[Source extract]
Not something that I'm super interested in going to, but she was interested. It's her favorite band, she wanted to go see them and it was important enough to me to want to go. We just went the other night to see Benson Boone with our other daughter. Benson Boone and definitely not my cup of tea, not my music choice. I think I was able to maybe handle the Dead Kennedys in a way that you weren't, and then, vice versa.

Evan:

I think you appreciated Benson Boone a little bit more than I did. Definitely, just, you know, based on our preferences. Also, the environment and the environment, yeah yeah, I mean, there are totally different places. Right, the TLA in Philly, where the Dead Kennedys played, is a very intimate venue. If you haven't been, it's just basically a dance floor, and everybody jams in there until the fire code goes off and Benson Boone played the Wells Fargo Center. It was sold out, but still it was cushy. It was cushy. Yeah, a little bit different environment.
[/Source extract]
Continue the conversation about attending the Dead Kennedys and Benson Boone concerts, picking up right after its last sentence.
[Material shown]
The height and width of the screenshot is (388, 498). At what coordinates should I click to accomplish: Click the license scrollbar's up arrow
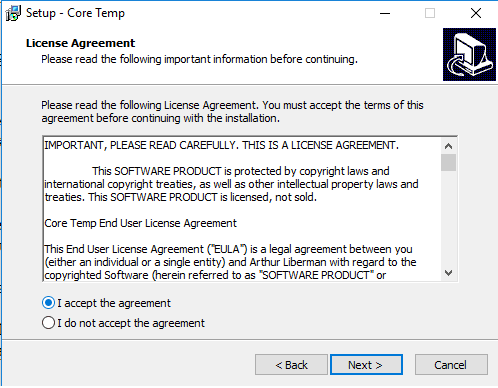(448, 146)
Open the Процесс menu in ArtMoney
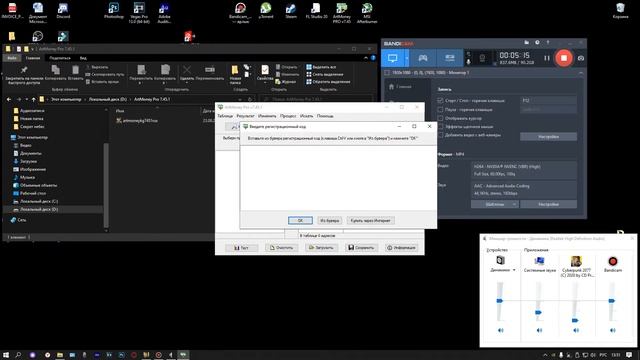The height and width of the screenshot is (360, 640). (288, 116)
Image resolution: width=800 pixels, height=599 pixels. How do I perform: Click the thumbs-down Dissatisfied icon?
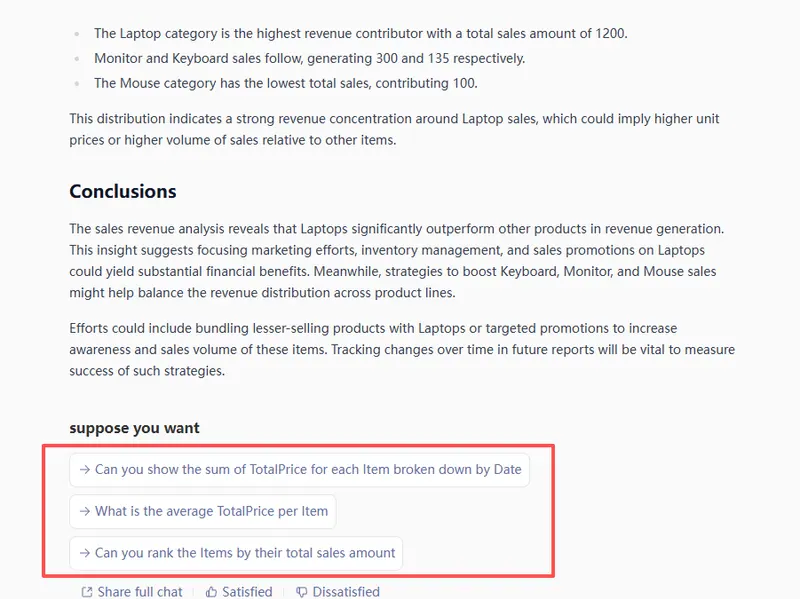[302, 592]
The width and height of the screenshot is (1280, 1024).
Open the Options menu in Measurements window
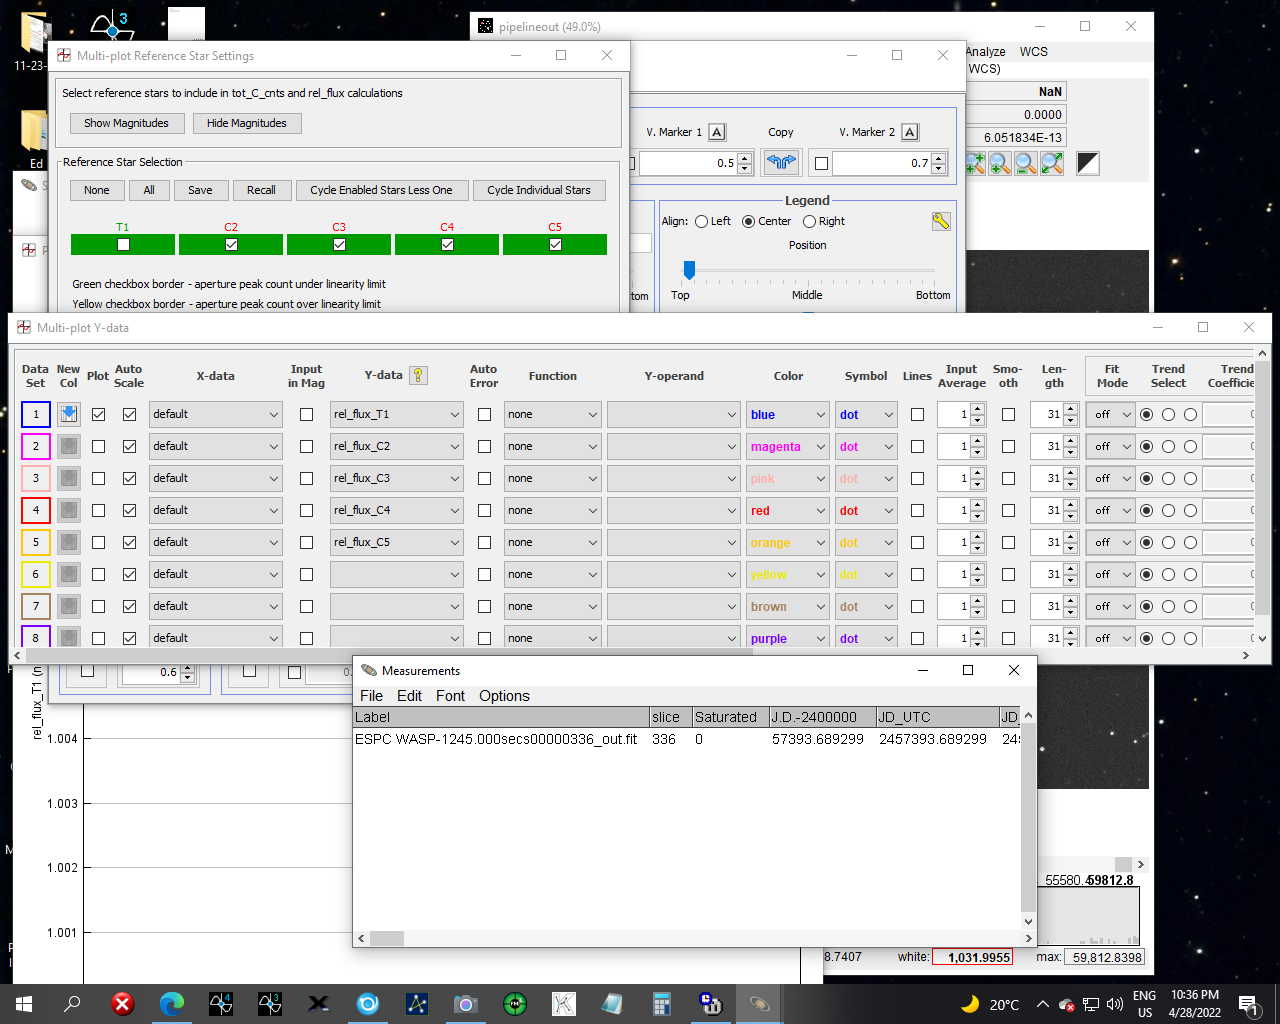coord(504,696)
[/Material shown]
**Response area:**
Melissa:

So here's the difference, though. The difference is I'm dating you and you love country, and I never was a fan of country, but now I love country. Country is my favorite. And then you date somebody else and their thing is rock and roll. Rock and roll is my favorite. I've always loved rock and roll. Let's do something with rock and roll. The person who's never gone to a concert in their life and finds out you enjoy going to concerts, so now concerts are their favorite, and finds out you enjoy going to concerts, so now concerts are their favorite thing. They absolutely love going to concerts.

Evan:

It's all that's different, though, than like us. For example, right when we started getting you know, dating and getting together, we were we do things, like you know. For those of you that don't know, we do things together. We go to concerts, we go to sporting events. Well, you know. For those of you that don't know, we do things together. We go to concerts, we go to sporting events. Well, you know.

Melissa:

I had never been.

Evan:

You'd never done any of this before, Right, and you know it's becoming things that you know, something that we enjoy doing, and that's different. Finding a new thing that you enjoy is different than just adopting someone else's thing.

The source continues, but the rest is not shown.